LES ALLEMANDS S’INSTALLENT
Dès 1942, la 3e compagnie du
Pionnier Lehr Bataillon (bataillon d’instruction du génie)
s’installe dans le casernement de sûreté de Lembach,
proche de l’entrée des munitions du fort. Elle a pour mission d’expérimenter
des tactiques d’attaque et de neutralisation d’ouvrages fortifiés notamment par
l’introduction d’un gaz explosif qui détruirait, par son onde de pression, à la
fois les organes de combat, les cloisonnements internes et neutraliserait les occupants,
même dans les endroits les plus reculés de l’ouvrage.
L’opération baptisée Taifun (Typhon) s’effectuerait en deux phases :
La première serait
dévolue à un groupe de combat qui prendrait d’assaut un bloc de l’ouvrage avec
des soutiens divers, dont des lance-flammes, pour poser des charges creuses sur
l’un ou l’autre cuirassement (cloche ou tourelle) et les percer.
Pour la seconde,
interviennent alors les spécialistes qui introduisent du gaz éthylénique dans
les orifices pratiqués par les charges creuses, gaz qui devient alors hautement
explosif au contact de l’air et soumis à détonation par une mise à feu
électrique.
Mais auparavant, les
Allemands, qui commencent à être à court de matières premières, décident
d’effectuer un certain nombre de prélèvements.

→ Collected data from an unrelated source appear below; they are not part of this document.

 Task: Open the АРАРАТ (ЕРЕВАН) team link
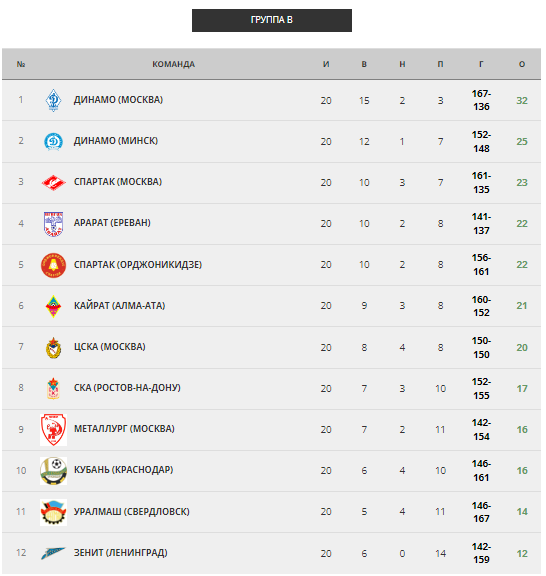click(112, 223)
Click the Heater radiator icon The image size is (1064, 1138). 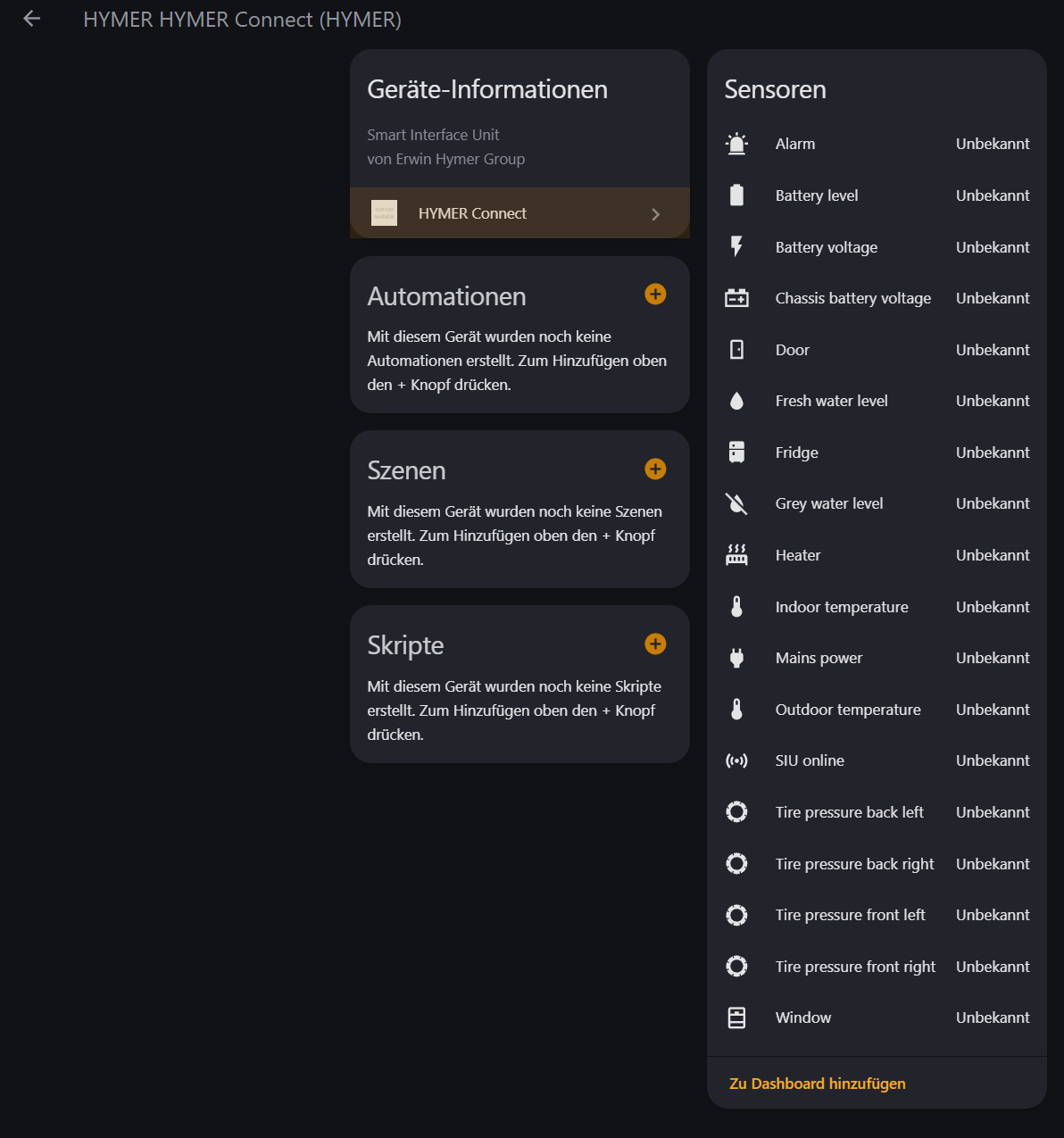pyautogui.click(x=736, y=554)
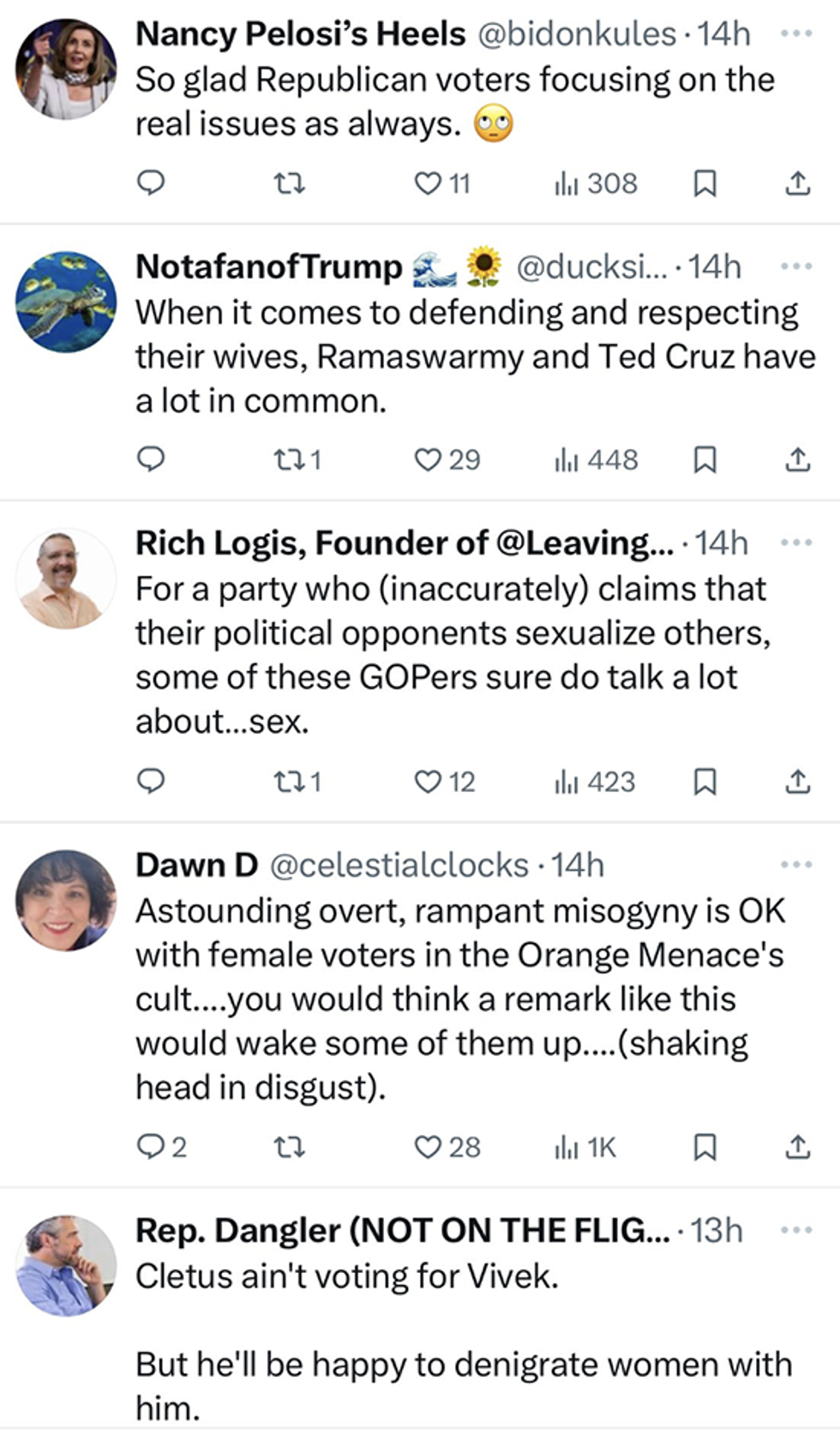Share Rich Logis's tweet
This screenshot has height=1440, width=840.
(x=797, y=781)
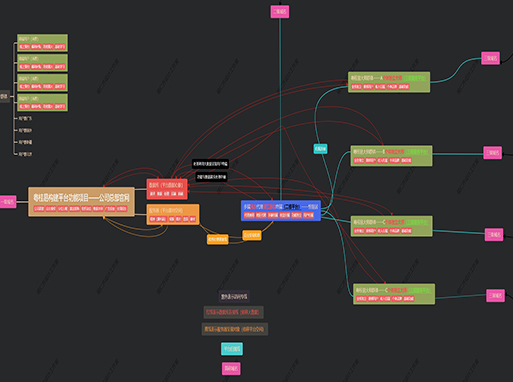Click the pink legend box at the bottom

pyautogui.click(x=231, y=368)
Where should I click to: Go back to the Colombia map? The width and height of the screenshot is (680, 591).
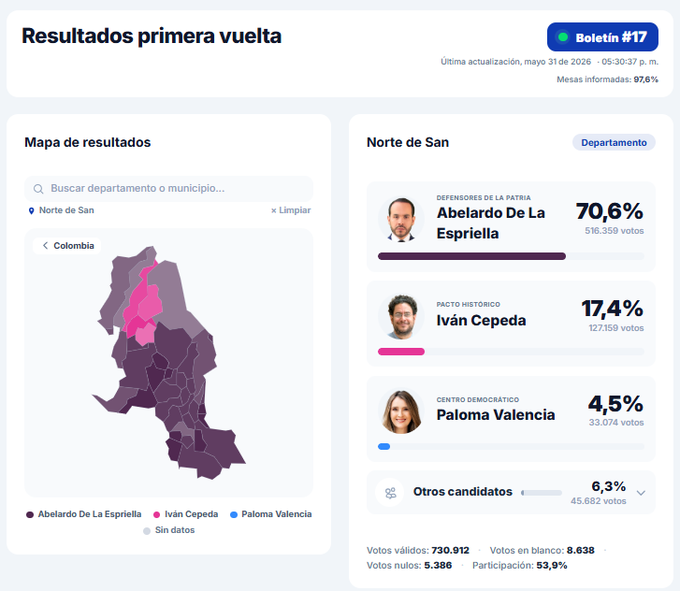click(67, 245)
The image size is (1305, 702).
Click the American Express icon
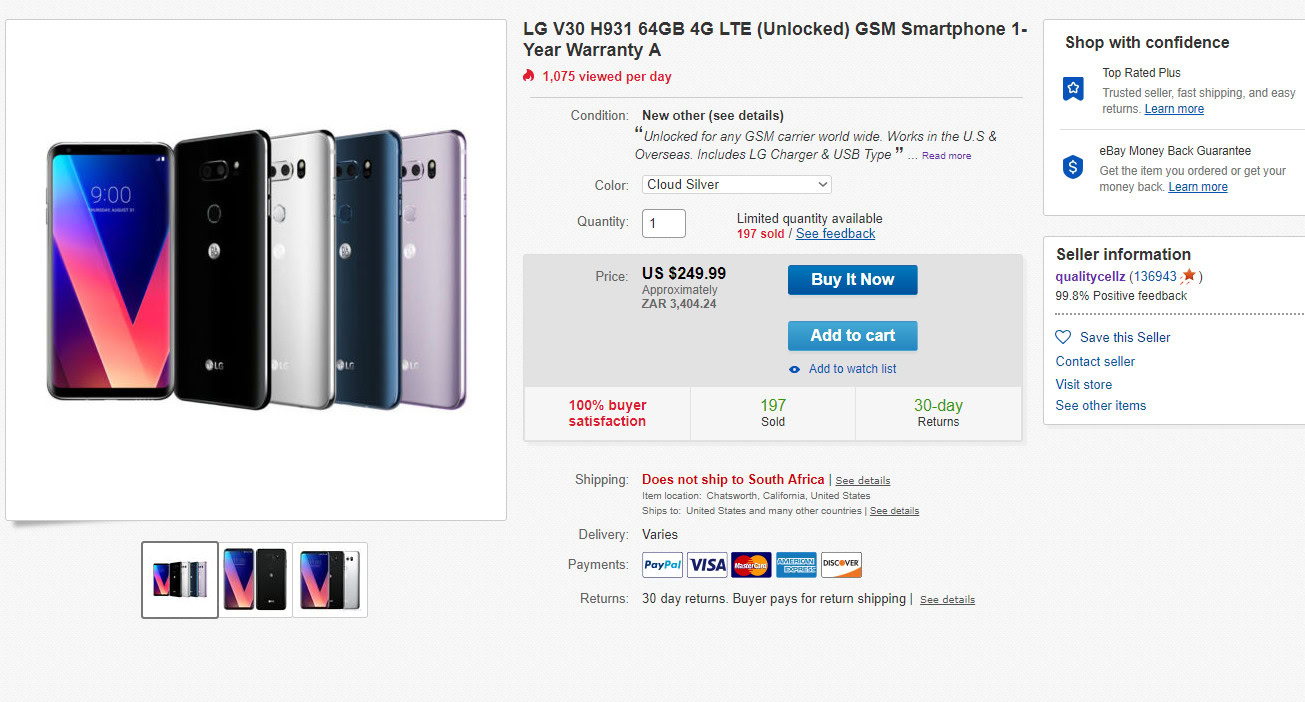(x=796, y=565)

Il s’agit là vraisemblablement
d’une compagnie disciplinaire qui d’ailleurs a laissé sa marque sur un des murs
de la galerie. Pour commencer, ils emportent les munitions, le gasoil,
l’armement. Toutes les mitrailleuses Reibel, les
fusils-mitrailleurs, les 3 canons antichars sont déposés et enlevés. Même les
supports de jumelages de mitrailleuses des blocs d’infanterie disparaissent,
alors que ceux des cloches ne sont pas touchés. Les tourelles restent intactes
car leur armement est compliqué à démonter et, de toute façon, ne peut être
réutilisé par les troupes de campagne.
Une partie des
wagonnets disparaissent, il en restera sept dans l’ouvrage.
Le monte-charge du
bloc 3 disparaîtra lui aussi, sans doute réemployé ailleurs.
Dans la cuisine,
l’éplucheuse à patates et le percolateur sont déménagés. Dans l’usine, deux des
quatre groupes électrogènes Sulzer sont soigneusement
démontés et emportés. Egalement, le réseau TSF et toute la téléphonie, câbles
compris, ne subsistent que ceux du plan incliné et un boîtier à l’entrée des
hommes.
En matière
d’électricité, les occupants démontent
et emportent le réseau force (440 volts) de la cuisine, ainsi que son
transformateur, idem au bloc d’entrée des hommes. Au bloc 2, c’est également le
réseau force et le tableau électrique divisionnaire qui disparaît. Idem au bloc
3. Au bloc 4, seul le tableau de distribution est emporté. Le bloc 5 est
dépouillé de ses câbles du réseau force et ceux du réseau lumière, tout comme
le bloc 6 où subsiste toutefois le tableau électrique. C’est dans la seule
usine et le plan incliné que le réseau force restera quelque peu intact.
Pour la ventilation,
tous les moteurs de ventilateurs des blocs, de la caserne, des entrées, de la
salle des filtres ont été emportés, ainsi que la moitié des ventilateurs. Dans
la station de neutralisation de l’usine, 23 filtres ont été démontés et stockés
ailleurs. Par contre, ceux de la chambre de neutralisation de la caserne
resteront en place. Par ailleurs, tous les radiateurs de l’ouvrage sont démontés,
à l’exception de celui de l’usine. Une partie
du réseau d’alimentation en eau connaît le même sort, notamment dans la
zone des blocs de combat.
En résumé, ne
resteront que peu ou prou intacts les deux entrées, le casernement et l’usine
car il faut bien que la compagnie de démontage, qui apparemment loge dans le
casernement, puisse y coucher dans de bonnes conditions, tout en bénéficiant
d’un minimum d’éclairage encore produit par l’usine.
LE MARTYR COMMENCE
Puis vint le moment où
tout sera prêt pour les expérimentations. Auparavant, il faudra encore poser
des capteurs dans différentes parties de l’ouvrage et boucher les ouvertures
par où le gaz pourrait s’échapper. Les Allemands ne font pas les choses à moitié
et l’attaque du bloc qu’il faudra prendre d’assaut pour introduire le gaz commence.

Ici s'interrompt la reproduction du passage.